Ok, will work on a patch.

> > The second category is where matching operand is ok, so my patch can
> > pessimize stuff.  I wonder if we couldn't handle this like:
> >           /* If we aren't optimizing, only allow one memory operand to be
> >              generated.  */
> >           if (memory_operand (op, mode))
> >             {
> >               const char *const constraint
> >                 = insn_data[icode].operand[i + adjust + 1].constraint;
> >               if (optimize
> >                   || num_memory != 1
> >                   || !rtx_equal_p (real_target, op))
> >                 num_memory++;
> >               /* sse2_movsd allows matching operand.  */
> >               else if (icode == CODE_FOR_sse2_movsd)
> >                 ;
> >               /* Various masked insns allow matching operand.  */
> >               else if (insn_data[icode].operand[i + adjust + 1].predicate
> >                        == vector_move_operand
> >                        && (strcmp (constraint, "0C") == 0
> >                            || strcmp (constraint, "0C,0") == 0))
> >                 ;
> >               else
> >                 num_memory++;
> >             }
> > (though perhaps sse2_movsd is still too simplistic, because it has just
> > =m v 0 and =o 0 v alternatives, so if i + adjust + 1 is 2, then it is
> > fine as is, if it is 1, then only if the memory is offsettable; though
> > perhaps LRA can just turn non-offsettable memory into offsettable one
> > through secondary reload).
> 
> There is similarity with arithmetic operations.

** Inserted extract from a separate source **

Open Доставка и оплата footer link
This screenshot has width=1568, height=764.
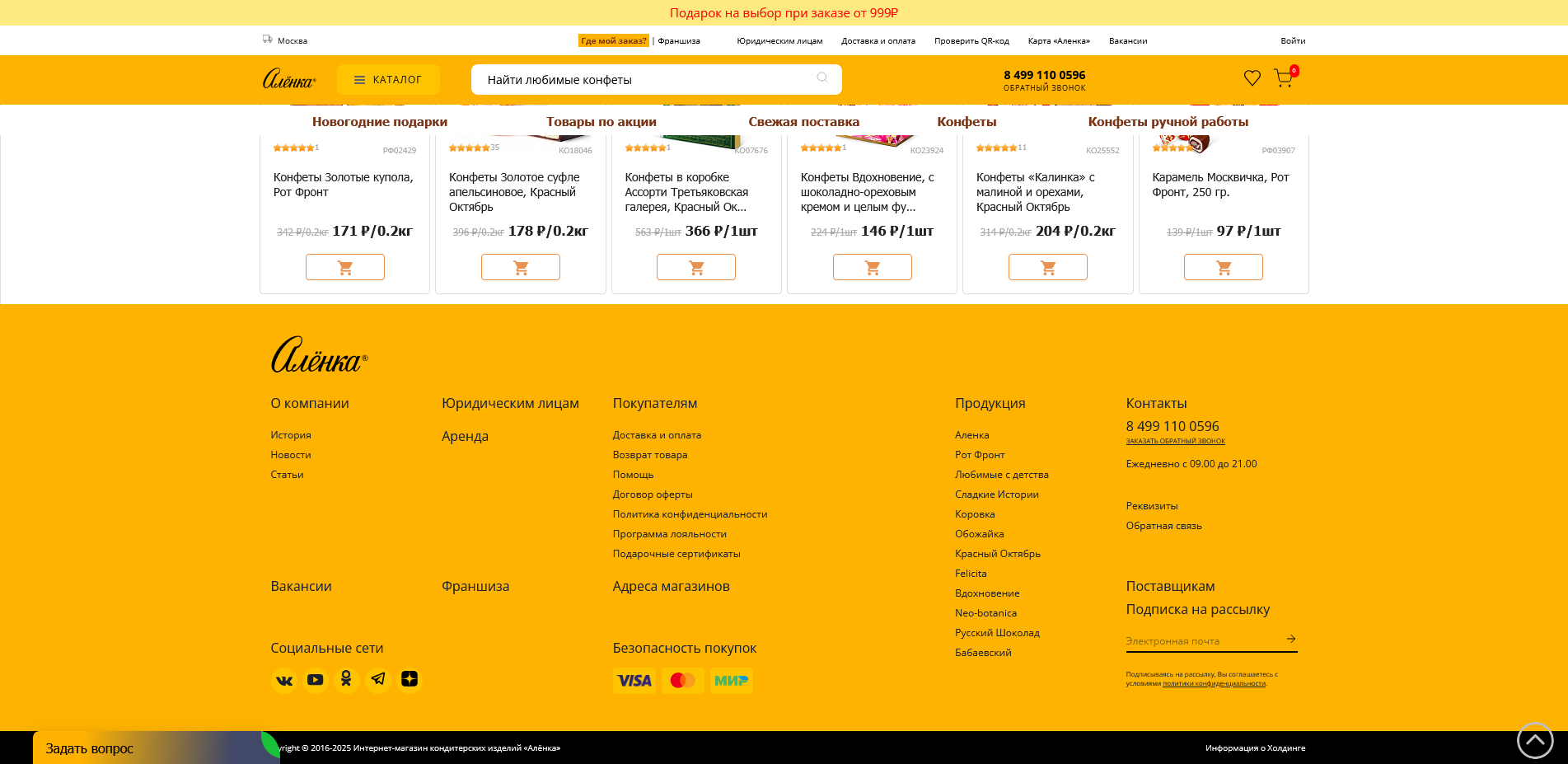657,435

Please note that arith
> ops fixup their arguments using ix86_expand_binary_operator, and their
> insn patterns have to satisfy ix86_binary_operator_ok insn predicate.
> However, even using this infrastructure, I have noticed that the
> compiler is quite sloppy with memory operands, and we mostly get
> matched memory after combine pass (if we are lucky).
> 
> Regarding the implementation, I'd rather see another flag for
> i386-builtin.def entries, where we can mark if matching memory operand
> is allowed. The expander can then look at the flag, and do some
> special magic.

I think maintaining such a flag would be a nightmare, I think more insns
will need it in the future and it will be hard to remember.  Maybe it is better
not to do anything about those (i.e. apply my patch as is), after all -O0
is not optimized code.

	Jakub
Uros Bizjak March 3, 2017, 12:17 p.m. UTC | #5
On Fri, Mar 3, 2017 at 12:30 PM, Jakub Jelinek <jakub@redhat.com> wrote:

>> Regarding the implementation, I'd rather see another flag for
>> i386-builtin.def entries, where we can mark if matching memory operand
>> is allowed. The expander can then look at the flag, and do some
>> special magic.
>
> I think maintaining such a flag would be a nightmare, I think more insns
> will need it in the future and it will be hard to remember.  Maybe it is better
> not to do anything about those (i.e. apply my patch as is), after all -O0
> is not optimized code.

Yes, I agree.

Uros.
diff mbox

Patch

--- gcc/config/i386/i386.c.jj	2017-03-02 08:08:43.000000000 +0100
+++ gcc/config/i386/i386.c	2017-03-02 17:58:28.396999033 +0100
@@ -34249,6 +34249,8 @@  ix86_expand_multi_arg_builtin (enum insn
       || GET_MODE (target) != tmode
       || !insn_data[icode].operand[0].predicate (target, tmode))
     target = gen_reg_rtx (tmode);
+  else if (memory_operand (target, tmode))
+    num_memory++;
 
   gcc_assert (nargs <= 4);
 
@@ -35534,6 +35536,8 @@  ix86_expand_args_builtin (const struct b
 	  || GET_MODE (target) != tmode
 	  || !insn_p->operand[0].predicate (target, tmode))
 	target = gen_reg_rtx (tmode);
+      else if (memory_operand (target, tmode))
+	num_memory++;
       real_target = target;
     }
   else
--- gcc/testsuite/gcc.target/i386/pr79807.c.jj	2017-03-02 18:03:30.032023436 +0100
+++ gcc/testsuite/gcc.target/i386/pr79807.c	2017-03-02 18:02:53.000000000 +0100
@@ -0,0 +1,12 @@ 
+/* PR target/79807 */
+/* { dg-do compile } */
+/* { dg-options "-O0 -mavx -ffloat-store" } */
+
+typedef double __v2df __attribute__ ((__vector_size__ (16)));
+typedef double __v4df __attribute__ ((__vector_size__ (32)));
+
+__v2df
+foo (__v4df x)
+{
+  return __builtin_ia32_pd_pd256 (x);
+}